The definition of a holder in due course is taken almost literally from section 2201 of the Revisal, and the statement of the rights of a purchaser of a draft with bill of lading attached is in accord with the principles declared in Mason v. Cotton Co., 148 N.C. 498, and in other decisions.
His Honor did not charge the jury that the bank was a holder in due course if it took the drafts for collection, and, on the contrary, told the jury: "The plaintiff, on the other hand, contends that under this evidence you ought to find that the bank merely took the drafts and bills of lading as a collecting agent, and that it never acquired any property by way of security for anything advanced, if anything was advanced, and, taking them that way, it had no property right in them, and, having no property right in them, it had no interest in the hay or the proceeds from the hay; and the plaintiff calls your attention to the testimony of Mr.
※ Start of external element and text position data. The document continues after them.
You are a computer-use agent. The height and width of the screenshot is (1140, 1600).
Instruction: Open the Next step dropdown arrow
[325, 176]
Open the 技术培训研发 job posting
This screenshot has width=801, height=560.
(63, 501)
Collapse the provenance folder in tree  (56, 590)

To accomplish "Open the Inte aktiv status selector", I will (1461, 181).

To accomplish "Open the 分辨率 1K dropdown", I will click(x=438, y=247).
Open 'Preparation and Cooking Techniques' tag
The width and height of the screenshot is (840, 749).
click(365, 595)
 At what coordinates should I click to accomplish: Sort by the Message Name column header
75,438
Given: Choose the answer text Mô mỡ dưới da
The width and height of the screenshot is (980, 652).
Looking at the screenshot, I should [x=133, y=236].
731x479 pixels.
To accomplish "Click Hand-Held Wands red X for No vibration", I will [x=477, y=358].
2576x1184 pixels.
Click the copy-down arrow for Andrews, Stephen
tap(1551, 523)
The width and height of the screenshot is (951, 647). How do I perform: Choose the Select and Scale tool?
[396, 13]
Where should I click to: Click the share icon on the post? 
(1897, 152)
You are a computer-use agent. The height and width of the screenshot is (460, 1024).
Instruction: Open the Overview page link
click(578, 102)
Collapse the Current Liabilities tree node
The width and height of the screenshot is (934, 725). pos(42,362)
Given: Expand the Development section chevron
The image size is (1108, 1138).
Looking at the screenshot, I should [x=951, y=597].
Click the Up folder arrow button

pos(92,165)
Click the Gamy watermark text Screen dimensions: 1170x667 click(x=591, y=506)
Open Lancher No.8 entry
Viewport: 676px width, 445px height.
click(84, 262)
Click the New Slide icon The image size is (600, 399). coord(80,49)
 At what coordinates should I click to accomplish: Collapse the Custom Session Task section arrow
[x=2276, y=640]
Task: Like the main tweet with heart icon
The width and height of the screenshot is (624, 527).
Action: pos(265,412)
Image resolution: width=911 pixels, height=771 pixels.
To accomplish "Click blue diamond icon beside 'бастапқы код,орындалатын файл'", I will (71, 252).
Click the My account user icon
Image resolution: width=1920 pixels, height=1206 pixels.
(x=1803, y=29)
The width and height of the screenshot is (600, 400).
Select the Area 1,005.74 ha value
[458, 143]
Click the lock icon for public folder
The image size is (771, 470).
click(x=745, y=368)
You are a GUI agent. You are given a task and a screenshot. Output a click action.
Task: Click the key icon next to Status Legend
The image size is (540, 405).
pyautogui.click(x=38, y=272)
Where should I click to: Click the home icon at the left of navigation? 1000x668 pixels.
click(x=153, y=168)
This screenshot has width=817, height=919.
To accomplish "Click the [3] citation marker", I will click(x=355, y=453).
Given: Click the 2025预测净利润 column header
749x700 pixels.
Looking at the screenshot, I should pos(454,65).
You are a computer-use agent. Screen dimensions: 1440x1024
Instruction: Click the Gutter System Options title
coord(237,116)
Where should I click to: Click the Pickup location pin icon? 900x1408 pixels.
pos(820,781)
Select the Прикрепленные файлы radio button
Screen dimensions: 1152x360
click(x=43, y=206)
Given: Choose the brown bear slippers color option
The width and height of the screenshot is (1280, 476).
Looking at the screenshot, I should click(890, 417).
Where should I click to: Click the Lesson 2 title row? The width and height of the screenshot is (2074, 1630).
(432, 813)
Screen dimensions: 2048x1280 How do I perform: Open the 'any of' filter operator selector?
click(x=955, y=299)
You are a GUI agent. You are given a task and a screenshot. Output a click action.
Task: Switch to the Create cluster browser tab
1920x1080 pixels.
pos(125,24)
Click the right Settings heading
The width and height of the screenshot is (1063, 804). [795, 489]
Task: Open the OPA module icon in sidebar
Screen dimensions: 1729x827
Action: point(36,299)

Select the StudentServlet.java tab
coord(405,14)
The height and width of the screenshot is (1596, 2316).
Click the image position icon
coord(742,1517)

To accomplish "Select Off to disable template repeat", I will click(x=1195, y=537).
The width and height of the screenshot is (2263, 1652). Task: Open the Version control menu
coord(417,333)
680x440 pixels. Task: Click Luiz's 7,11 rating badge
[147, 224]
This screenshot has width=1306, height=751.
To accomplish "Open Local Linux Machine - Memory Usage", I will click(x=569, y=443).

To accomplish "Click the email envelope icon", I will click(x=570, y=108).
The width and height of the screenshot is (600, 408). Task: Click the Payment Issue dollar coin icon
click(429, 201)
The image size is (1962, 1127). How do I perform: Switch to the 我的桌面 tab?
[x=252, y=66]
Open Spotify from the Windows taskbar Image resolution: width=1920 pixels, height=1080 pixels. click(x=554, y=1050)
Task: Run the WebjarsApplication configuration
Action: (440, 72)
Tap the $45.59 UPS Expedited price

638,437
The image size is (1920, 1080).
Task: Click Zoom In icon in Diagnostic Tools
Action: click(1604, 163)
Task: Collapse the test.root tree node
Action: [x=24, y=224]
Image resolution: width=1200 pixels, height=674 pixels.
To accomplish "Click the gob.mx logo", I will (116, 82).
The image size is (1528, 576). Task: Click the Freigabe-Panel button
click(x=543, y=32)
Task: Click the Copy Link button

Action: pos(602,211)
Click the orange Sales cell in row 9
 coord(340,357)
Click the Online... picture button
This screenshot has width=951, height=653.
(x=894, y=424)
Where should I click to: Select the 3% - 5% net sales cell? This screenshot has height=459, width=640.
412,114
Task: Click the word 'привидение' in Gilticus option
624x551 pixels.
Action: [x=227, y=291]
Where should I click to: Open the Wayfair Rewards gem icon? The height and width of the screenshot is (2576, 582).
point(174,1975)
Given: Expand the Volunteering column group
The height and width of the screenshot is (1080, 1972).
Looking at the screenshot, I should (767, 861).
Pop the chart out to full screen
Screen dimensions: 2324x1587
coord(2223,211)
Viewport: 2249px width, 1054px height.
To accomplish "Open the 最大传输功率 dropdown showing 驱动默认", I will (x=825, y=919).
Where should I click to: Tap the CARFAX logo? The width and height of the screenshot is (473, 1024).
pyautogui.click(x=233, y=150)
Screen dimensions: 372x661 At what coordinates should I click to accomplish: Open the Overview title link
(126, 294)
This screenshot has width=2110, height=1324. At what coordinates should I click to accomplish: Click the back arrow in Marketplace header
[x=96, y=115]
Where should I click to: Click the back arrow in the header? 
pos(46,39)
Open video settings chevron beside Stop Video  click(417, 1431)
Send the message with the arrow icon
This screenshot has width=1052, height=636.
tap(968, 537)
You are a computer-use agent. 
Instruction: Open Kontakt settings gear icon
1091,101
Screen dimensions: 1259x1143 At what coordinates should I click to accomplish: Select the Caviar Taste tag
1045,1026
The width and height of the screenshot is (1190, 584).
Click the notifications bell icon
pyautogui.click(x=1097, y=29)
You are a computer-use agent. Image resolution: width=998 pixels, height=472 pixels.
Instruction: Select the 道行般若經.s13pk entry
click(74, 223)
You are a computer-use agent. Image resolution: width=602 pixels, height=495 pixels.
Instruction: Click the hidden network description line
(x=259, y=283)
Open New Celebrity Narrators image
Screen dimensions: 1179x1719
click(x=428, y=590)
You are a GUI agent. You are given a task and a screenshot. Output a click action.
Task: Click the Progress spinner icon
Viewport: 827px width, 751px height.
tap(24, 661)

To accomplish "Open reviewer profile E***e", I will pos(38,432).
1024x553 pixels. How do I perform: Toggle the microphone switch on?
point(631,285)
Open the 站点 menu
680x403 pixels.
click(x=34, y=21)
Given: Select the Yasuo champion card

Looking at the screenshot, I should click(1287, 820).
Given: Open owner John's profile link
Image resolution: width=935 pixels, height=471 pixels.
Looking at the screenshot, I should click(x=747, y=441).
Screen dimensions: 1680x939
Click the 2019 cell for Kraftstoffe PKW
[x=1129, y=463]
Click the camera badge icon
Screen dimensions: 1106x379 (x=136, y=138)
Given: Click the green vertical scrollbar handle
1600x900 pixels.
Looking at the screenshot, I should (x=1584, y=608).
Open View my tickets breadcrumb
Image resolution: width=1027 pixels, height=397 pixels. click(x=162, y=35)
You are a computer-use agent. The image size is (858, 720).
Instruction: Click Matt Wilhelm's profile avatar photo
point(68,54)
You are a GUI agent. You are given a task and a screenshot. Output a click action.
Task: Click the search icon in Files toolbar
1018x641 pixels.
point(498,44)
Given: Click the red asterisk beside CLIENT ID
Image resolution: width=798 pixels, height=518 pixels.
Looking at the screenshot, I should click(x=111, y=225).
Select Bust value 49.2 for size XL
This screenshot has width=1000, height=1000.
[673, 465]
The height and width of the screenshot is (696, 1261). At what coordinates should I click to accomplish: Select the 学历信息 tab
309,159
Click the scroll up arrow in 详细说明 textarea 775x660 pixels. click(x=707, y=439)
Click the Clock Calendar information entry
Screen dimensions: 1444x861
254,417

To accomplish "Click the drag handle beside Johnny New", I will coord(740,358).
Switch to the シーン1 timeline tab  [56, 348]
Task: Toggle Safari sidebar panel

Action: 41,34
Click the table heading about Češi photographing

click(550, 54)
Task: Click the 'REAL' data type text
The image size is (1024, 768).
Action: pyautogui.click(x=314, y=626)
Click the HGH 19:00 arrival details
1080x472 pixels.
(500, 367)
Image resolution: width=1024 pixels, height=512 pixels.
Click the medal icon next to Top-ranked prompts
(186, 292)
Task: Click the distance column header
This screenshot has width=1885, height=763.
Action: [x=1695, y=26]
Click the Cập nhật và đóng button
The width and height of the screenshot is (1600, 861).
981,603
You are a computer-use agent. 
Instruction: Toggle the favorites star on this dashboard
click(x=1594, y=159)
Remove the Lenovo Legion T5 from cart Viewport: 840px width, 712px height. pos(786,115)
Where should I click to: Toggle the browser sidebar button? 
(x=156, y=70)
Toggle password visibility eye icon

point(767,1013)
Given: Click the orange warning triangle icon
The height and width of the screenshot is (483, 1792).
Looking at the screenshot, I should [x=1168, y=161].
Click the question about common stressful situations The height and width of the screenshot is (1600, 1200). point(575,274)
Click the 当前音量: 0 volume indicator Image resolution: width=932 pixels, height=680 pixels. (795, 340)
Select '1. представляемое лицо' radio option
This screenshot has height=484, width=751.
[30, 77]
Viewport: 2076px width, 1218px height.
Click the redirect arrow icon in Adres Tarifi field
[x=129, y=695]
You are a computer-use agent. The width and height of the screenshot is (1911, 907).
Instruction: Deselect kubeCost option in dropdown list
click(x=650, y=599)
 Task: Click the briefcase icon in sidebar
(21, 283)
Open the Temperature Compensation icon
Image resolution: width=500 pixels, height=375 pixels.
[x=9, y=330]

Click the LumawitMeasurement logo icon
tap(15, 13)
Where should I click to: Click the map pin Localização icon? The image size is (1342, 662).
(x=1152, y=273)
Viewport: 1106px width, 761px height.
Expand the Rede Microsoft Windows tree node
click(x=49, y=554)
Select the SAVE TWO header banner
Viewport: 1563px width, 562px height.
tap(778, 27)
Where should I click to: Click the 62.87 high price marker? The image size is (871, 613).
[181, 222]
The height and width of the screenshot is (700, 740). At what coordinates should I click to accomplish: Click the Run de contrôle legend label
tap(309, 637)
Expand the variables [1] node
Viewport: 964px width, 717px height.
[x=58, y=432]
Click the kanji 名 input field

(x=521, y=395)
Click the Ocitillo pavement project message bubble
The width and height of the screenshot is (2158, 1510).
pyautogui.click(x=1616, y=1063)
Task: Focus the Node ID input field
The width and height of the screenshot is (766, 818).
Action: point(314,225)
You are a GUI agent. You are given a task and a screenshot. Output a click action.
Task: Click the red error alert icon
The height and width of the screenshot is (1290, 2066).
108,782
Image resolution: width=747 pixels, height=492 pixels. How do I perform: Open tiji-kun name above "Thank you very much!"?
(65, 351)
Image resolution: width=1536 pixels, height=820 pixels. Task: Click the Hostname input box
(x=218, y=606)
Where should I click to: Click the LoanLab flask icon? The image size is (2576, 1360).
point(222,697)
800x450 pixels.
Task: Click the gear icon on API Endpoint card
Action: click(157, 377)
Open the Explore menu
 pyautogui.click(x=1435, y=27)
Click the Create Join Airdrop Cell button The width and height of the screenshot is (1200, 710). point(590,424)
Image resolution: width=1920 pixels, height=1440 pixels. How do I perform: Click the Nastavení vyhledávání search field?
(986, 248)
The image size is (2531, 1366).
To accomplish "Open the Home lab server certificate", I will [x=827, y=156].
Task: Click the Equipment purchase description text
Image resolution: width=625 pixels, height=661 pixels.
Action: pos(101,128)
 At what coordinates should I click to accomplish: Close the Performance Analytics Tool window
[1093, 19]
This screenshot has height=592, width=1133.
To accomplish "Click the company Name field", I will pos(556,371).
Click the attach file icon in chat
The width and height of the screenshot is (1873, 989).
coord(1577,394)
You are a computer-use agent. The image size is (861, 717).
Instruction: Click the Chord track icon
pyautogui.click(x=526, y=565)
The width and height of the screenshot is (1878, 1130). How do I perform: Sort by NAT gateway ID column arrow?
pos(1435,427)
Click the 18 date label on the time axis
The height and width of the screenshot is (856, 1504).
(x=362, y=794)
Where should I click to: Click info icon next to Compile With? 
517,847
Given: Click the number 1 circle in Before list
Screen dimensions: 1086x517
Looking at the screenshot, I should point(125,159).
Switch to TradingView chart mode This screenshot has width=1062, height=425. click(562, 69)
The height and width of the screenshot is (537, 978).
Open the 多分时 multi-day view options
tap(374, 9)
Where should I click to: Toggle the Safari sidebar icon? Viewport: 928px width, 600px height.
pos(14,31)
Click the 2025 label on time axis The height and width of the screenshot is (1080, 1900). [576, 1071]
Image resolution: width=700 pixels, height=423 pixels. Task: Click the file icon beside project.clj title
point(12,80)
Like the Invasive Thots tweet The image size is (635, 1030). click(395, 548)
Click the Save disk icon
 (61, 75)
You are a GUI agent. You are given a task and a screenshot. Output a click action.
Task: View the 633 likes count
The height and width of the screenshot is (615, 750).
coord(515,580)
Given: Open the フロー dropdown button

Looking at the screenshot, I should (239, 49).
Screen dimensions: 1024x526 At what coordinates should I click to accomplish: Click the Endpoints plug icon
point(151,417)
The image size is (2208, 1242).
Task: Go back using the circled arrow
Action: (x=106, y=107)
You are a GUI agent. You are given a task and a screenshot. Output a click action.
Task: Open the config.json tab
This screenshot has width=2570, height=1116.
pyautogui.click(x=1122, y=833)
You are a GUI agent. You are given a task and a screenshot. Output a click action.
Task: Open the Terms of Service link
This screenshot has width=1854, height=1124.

Burgess, that the charge upon this transaction was but $1.40, and contends from that you ought to find that amount was paid, not as a discount on the purchase of the paper, but was merely a collecting fee or (41) commission for collecting, and nothing more. If you are satisfied from the evidence that the bank merely took the paper for collection and charged a commission for collecting, then that would not be a purchase and the bank would not be the holder in the ordinary course of business, because in order to become holder it must have paid, as it contends, the difference between this charge and the face value of the drafts and credited the amount to Childerhose Pratt, who must have drawn the money out of the bank. If they took up the paper for collection and charged a commission for collection and placed the proceeds to the credit of Childerhose Pratt, and you are satisfied, from all the evidence, that it was the custom of the bank that when drafts were not paid, which had been so obtained, to charge them back to the drawer, that would be evidence for you to consider upon the question of whether or not this was a mere transfer for collection or a transfer in order to secure the bank for money advanced."
We have carefully considered the exceptions taken, and find
No error.
Cited: Timber Co. v. Lumber Co., 168 N.C. 457 (1c); Warren v. Susman, 168 N.C. 464 (1c); Deposit Co. v. Trust Co., 187 N.C. 613 (3c); Newbern v. Hinton, 190 N.C. 111 (1c); In re Will of Redding, 216 N.C. 499 (1c).